**Problem:**
From the records, pick out and copy each line containing "will".

**Excerpted data:**
○ ○ ○ ○ ○

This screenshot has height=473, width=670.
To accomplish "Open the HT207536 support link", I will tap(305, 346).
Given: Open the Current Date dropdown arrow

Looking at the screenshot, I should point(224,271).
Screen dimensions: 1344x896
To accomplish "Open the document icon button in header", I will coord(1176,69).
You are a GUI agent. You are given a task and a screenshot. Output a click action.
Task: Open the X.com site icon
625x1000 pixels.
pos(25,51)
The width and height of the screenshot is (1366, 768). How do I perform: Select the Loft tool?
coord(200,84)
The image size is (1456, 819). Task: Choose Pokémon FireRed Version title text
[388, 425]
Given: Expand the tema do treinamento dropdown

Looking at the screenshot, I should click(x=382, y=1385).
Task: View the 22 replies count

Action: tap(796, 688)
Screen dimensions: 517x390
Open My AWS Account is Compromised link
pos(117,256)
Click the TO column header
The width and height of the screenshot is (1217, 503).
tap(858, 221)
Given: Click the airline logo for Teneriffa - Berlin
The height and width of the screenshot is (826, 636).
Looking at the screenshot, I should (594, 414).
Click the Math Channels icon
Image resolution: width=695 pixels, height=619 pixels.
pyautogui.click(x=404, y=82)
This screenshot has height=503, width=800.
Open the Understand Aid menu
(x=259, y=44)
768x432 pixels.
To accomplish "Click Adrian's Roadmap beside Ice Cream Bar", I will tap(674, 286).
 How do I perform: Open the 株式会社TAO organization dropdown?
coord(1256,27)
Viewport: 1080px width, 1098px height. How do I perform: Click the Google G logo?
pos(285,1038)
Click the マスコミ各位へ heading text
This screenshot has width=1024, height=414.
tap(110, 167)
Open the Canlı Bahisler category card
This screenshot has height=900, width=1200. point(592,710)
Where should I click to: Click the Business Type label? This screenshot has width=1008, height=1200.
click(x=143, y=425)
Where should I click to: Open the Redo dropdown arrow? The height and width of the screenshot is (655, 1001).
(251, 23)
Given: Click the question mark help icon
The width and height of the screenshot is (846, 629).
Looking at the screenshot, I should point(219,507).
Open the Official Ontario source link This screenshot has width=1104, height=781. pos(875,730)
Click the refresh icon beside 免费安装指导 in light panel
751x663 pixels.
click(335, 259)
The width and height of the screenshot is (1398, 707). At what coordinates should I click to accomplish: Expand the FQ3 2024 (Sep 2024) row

○ ○ ○ ○ ○

**Output below:**
To accomplish "Open the HT207536 support link", I will tap(305, 346).
To accomplish "Open the document icon button in header", I will coord(1176,69).
To accomplish "Click Adrian's Roadmap beside Ice Cream Bar", I will tap(674, 286).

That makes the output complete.